The information in this section is oriented toward basic BlockCache and MemStore tuning. As such, it describes a subset of cache configuration options. HDP supports additional BlockCache and MemStore properties, as well as other configurable performance optimizations such as RPC, HFile block size settings, and HFile compaction. For a complete list of configurable properties, see the hbase-default.xml source file in GitHub.
An Overview of HBase I/O
The following table describes several concepts related to HBase file operations and memory (RAM) caching.
HBase Component | Description |
---|---|
HFile | An HFile contains table data, indexes over that data, and metadata about the data. |
Block | An HBase block is the smallest unit of data that can be read from an HFile. Each HFile consists of a series of blocks. (Note: an HBase block is different than an HDFS block or other underlying file system blocks.) |
BlockCache | BlockCache is the main HBase mechanism for low-latency random read operations. BlockCache is one of two memory cache structures maintained by HBase. When a block is read from HDFS, it is cached in BlockCache. Frequent access to rows in a block cause the block to be kept in cache, improving read performance. |
MemStore | MemStore ("memory store") is the second of two cache structures maintained by HBase. MemStore improves write performance. It accumulates data until it is full, and then writes ("flushes") the data to a new HFile on disk. MemStore serves two purposes: it increases the total amount of data written to disk in a single operation, and it retains recently-written data in memory for subsequent low-latency reads. |
Write Ahead Log (WAL) | The WAL is a log file that records all changes to data until the data is successfully written to disk (MemStore is flushed). This protects against data loss in the event of a failure before MemStore contents are written to disk. |
BlockCache and MemStore reside in random-access memory (RAM); HFiles and the Write Ahead Log are persisted to HDFS.
Figure 1 shows write and read paths (simplified):
During write operations, HBase writes to WAL and MemStore. Data is flushed from MemStore to disk according to size limits and flush interval.
During read operations, HBase reads the block from BlockCache or MemStore if it is available in those caches. Otherwise it reads from disk and stores a copy in BlockCache.
Figure 1. HBase read and write operations
By default, BlockCache resides in an area of RAM that is managed by the Java Virtual Machine ("JVM") Garbage Collector; this area of memory is known as “on-heap" memory or the "Java heap." The BlockCache implementation that manages on-heap cache is called LruBlockCache.
If you have stringent read latency requirements and you have more than 20 GB of RAM available on your servers for use by HBase RegionServers, consider configuring BlockCache to use both on-heap and off-heap ("direct") memory, as shown below. The associated BlockCache implementation is called BucketCache. Read latencies for BucketCache tend to be less erratic than LruBlockCache for large cache loads, because BucketCache (not JVM Garbage Collection) manages block cache allocation.

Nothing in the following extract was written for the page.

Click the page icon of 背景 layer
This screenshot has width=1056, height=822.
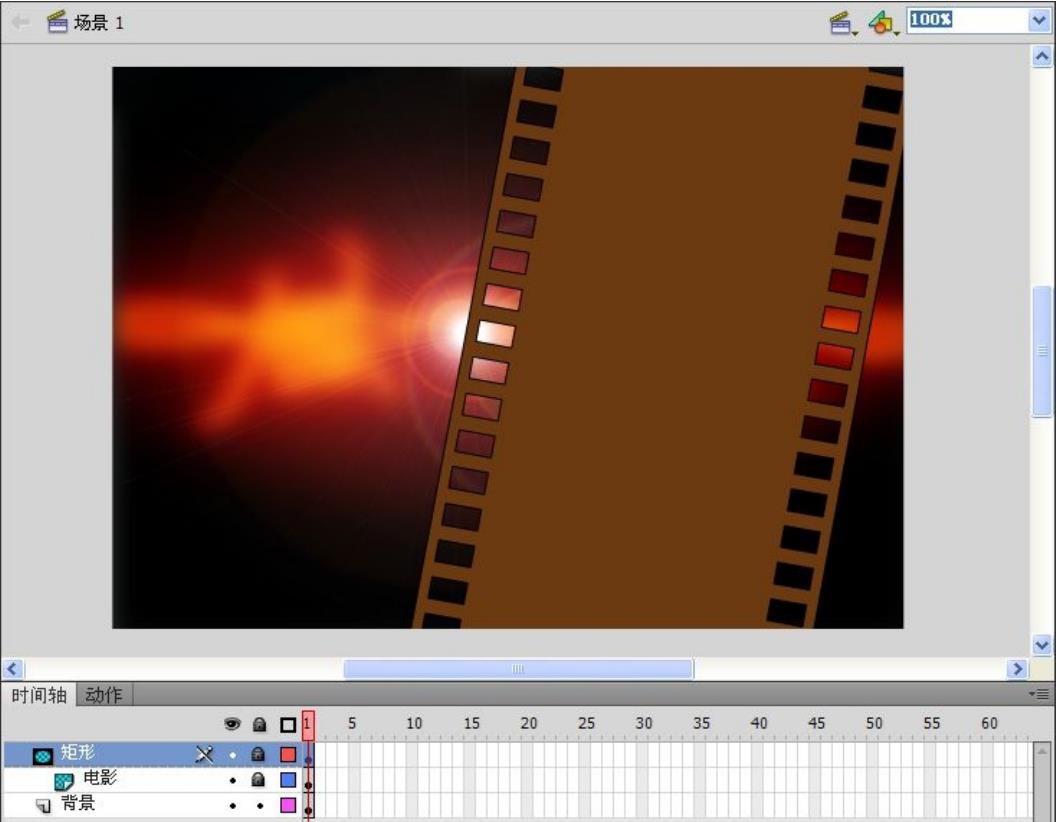pos(43,806)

Figure 2 illustrates the two BlockCache implementations and MemCache, which always resides on the JVM heap.
Figure 2. BucketCache implementation
Additional notes:
BlockCache is enabled by default for all HBase tables.
BlockCache is beneficial for all read operations -- random and sequential -- though it is of primary consideration for random reads.
All regions hosted by a RegionServer share the same BlockCache.
You can turn BlockCache caching on or off per column family.